• **TASK BRIEF**:
Reproduce the lines verbatim, from the line containing "Given: Click the Restock item label" through the line containing "This screenshot has height=924, width=1300.", and nothing else.

• **DATASET RECORDS**:
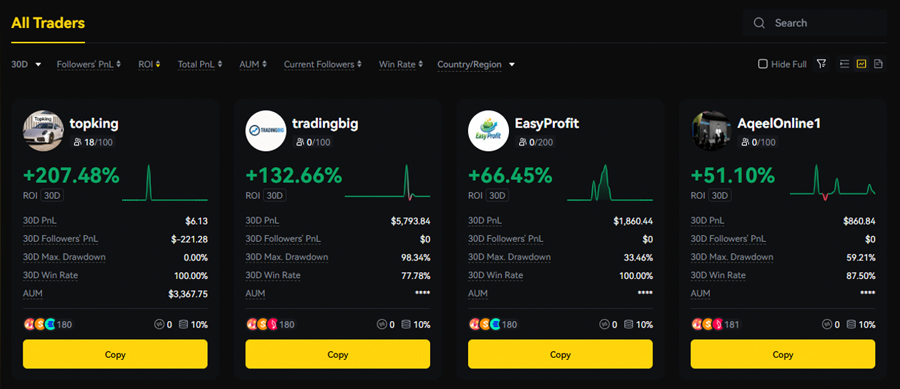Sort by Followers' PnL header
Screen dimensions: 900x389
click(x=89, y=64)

...

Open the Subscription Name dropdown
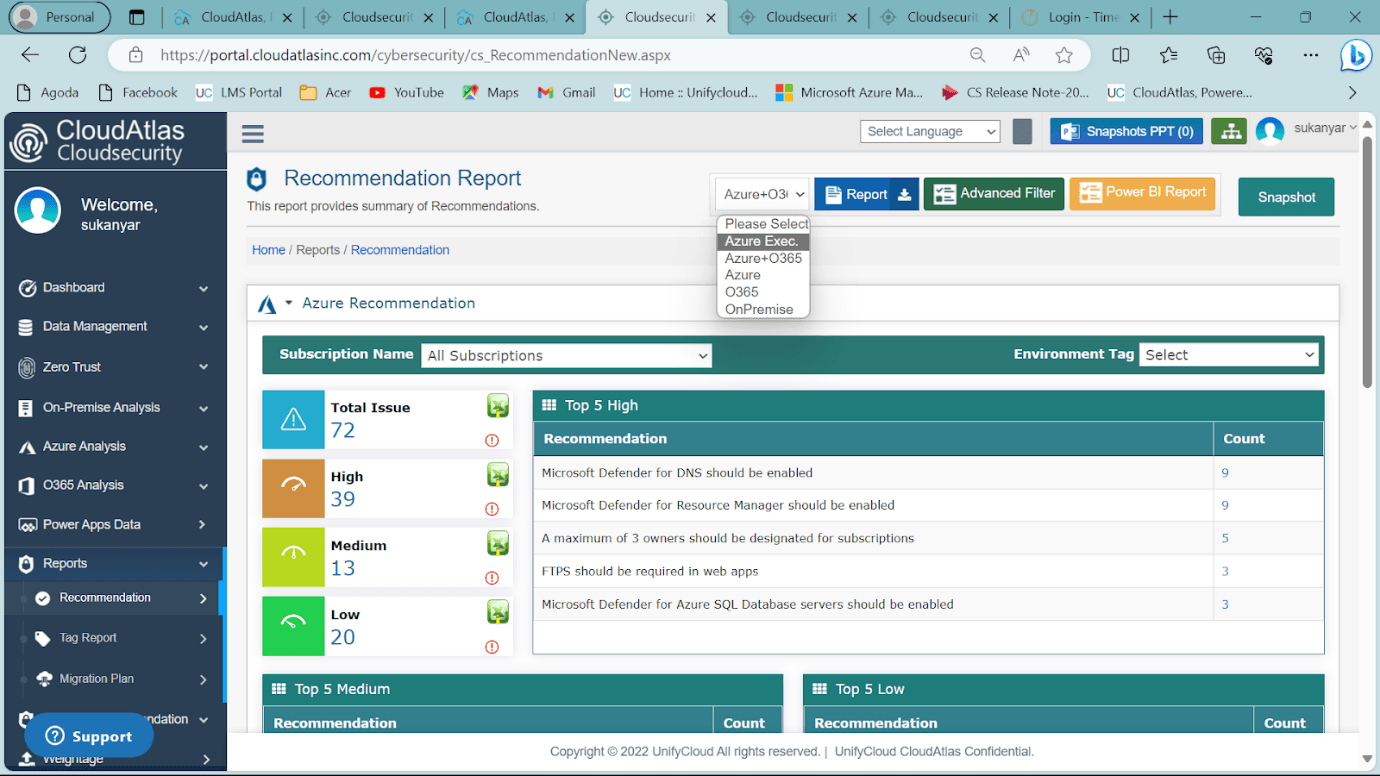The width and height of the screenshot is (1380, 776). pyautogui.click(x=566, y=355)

---

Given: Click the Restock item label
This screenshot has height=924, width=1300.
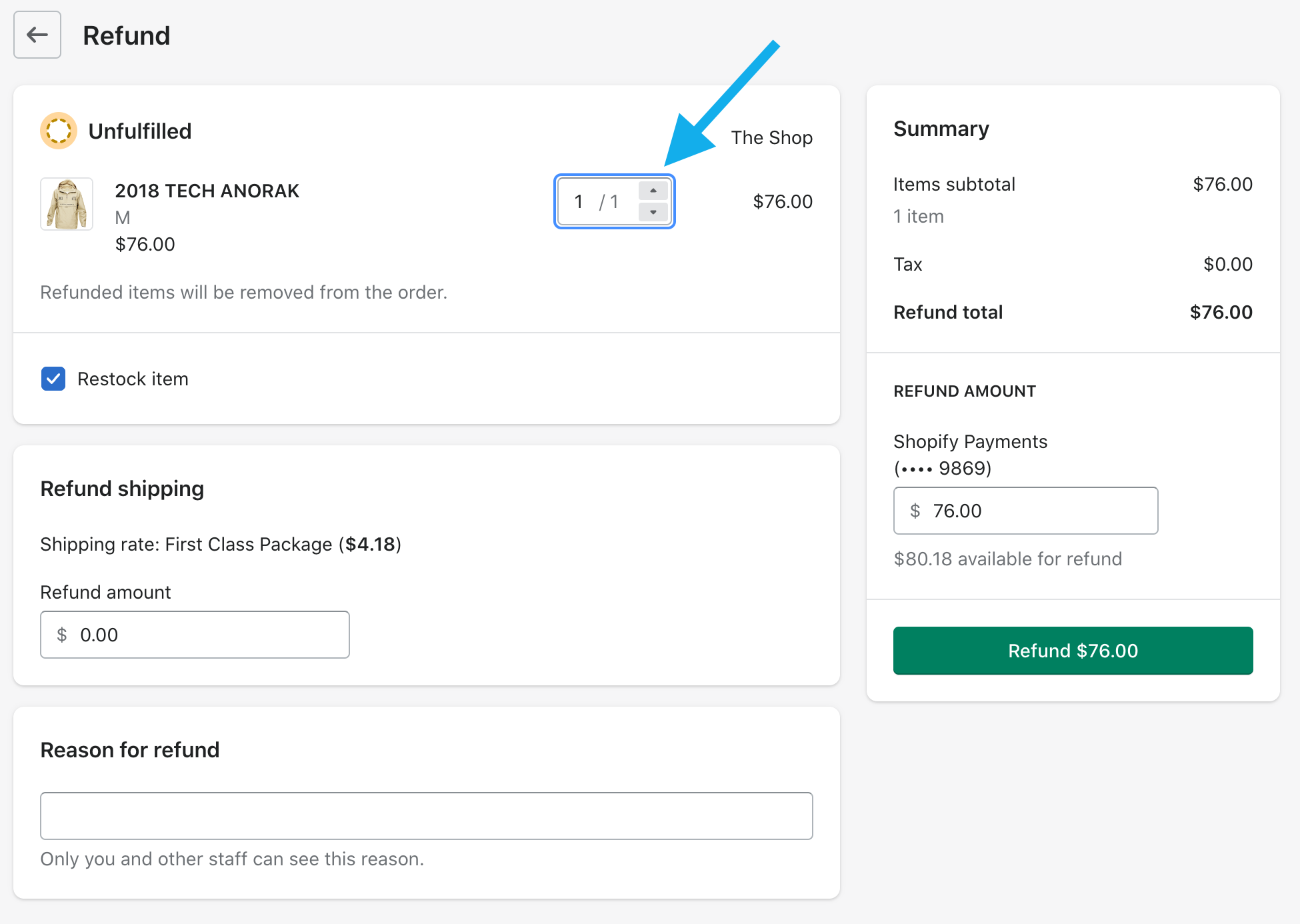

• **THE RESPONSE**:
Given: Click the Restock item label
This screenshot has height=924, width=1300.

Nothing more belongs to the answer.